ROME (Reuters) -Pope Francis will attend this year’s Group of Seven (G7) leaders’ summit to discuss the challenges posed by Artificial Intelligence (AI), Italian Prime Minister Giorgia Meloni said on Friday.
The meeting is being held in the southern Italian region of Puglia from June 13 to 15 and draws together the leaders of the United States, Germany, Britain, France, Italy, Canada and Japan, as well as a few specially invited guests.
“It is the first time in history that a pontiff will take part in the workings of a G7,” Meloni said in a video message.
She said he would join a session dedicated to AI, calling it one of “the greatest anthropological challenges of our time”.
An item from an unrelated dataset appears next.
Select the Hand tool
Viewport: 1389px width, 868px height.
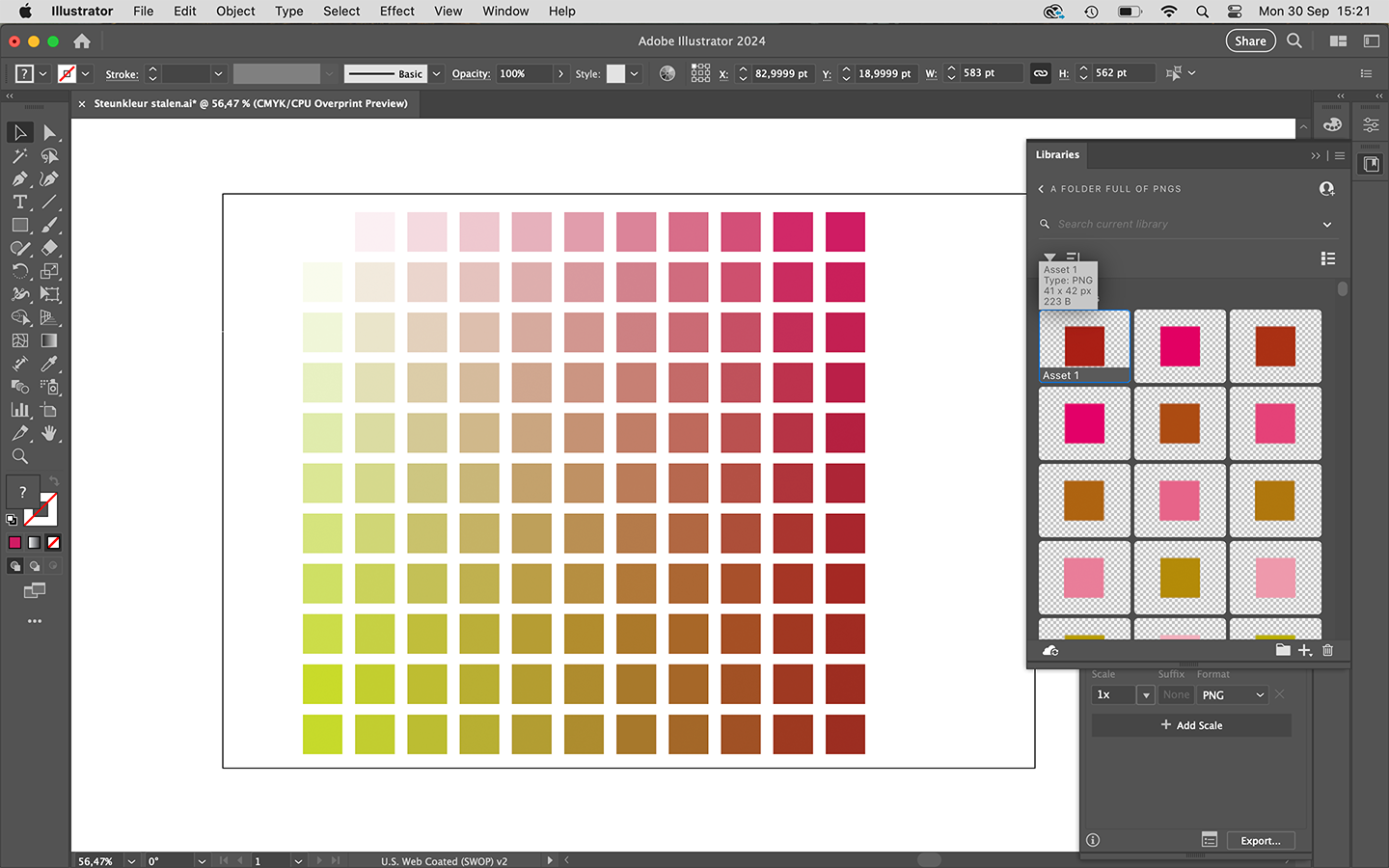pos(50,433)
“I am convinced that the presence of his Holiness will give a decisive contribution to drawing up an ethical and cultural regulatory framework to Artificial Intelligence,” she said.
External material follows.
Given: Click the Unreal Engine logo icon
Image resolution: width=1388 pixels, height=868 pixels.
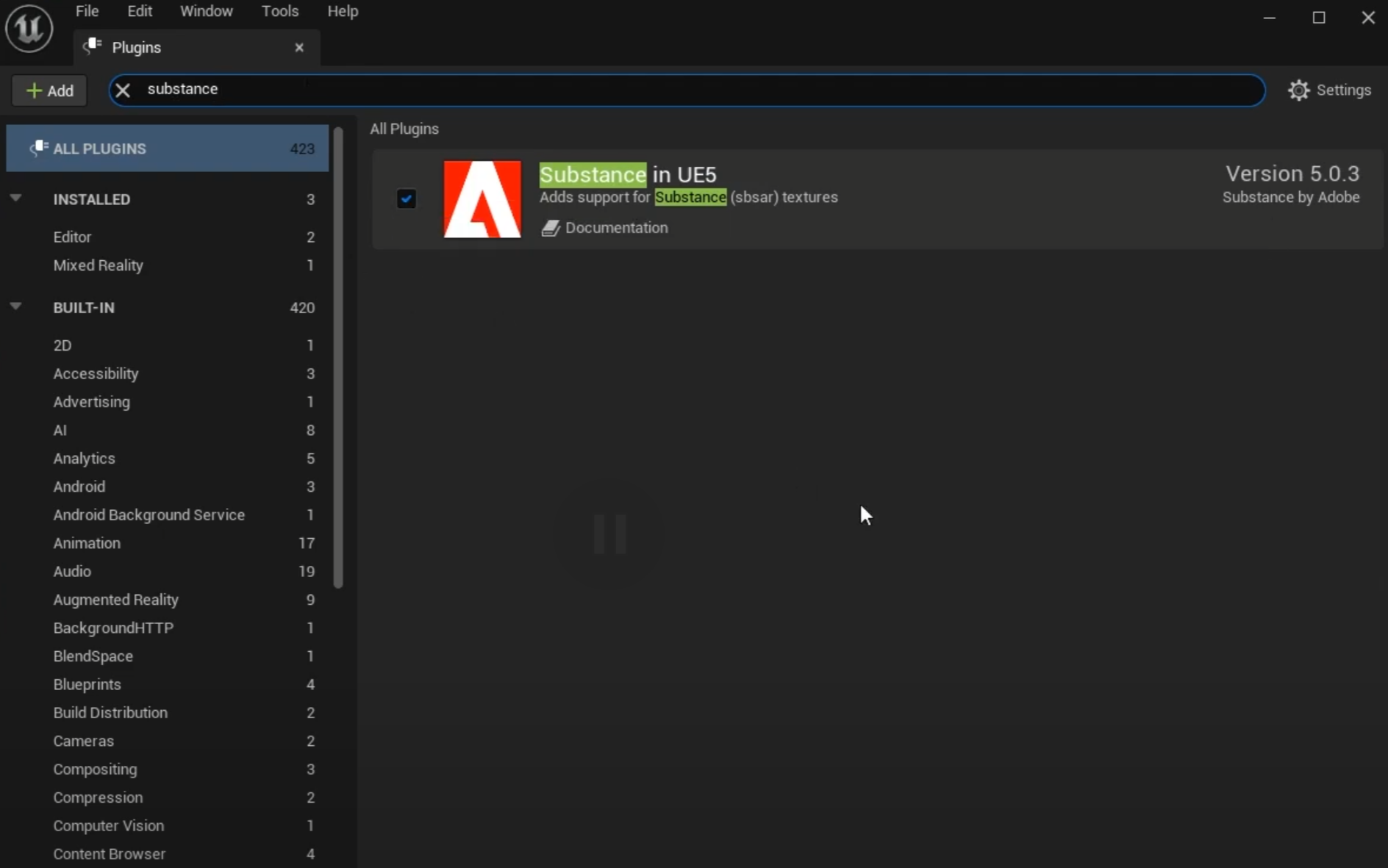Looking at the screenshot, I should (x=29, y=29).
Italy, which currently holds the rotating chair of the G7, earlier this week approved a bill aimed at laying down ground rules for the use of AI, earmarking investment in the sector and setting sanctions for AI-related crimes.
“(It is) a technology that can generate great opportunities, but also brings enormous risks, as well as inevitably affecting global balances,” Meloni said on Friday, adding that AI had to be “both human-centred and human-controlled.”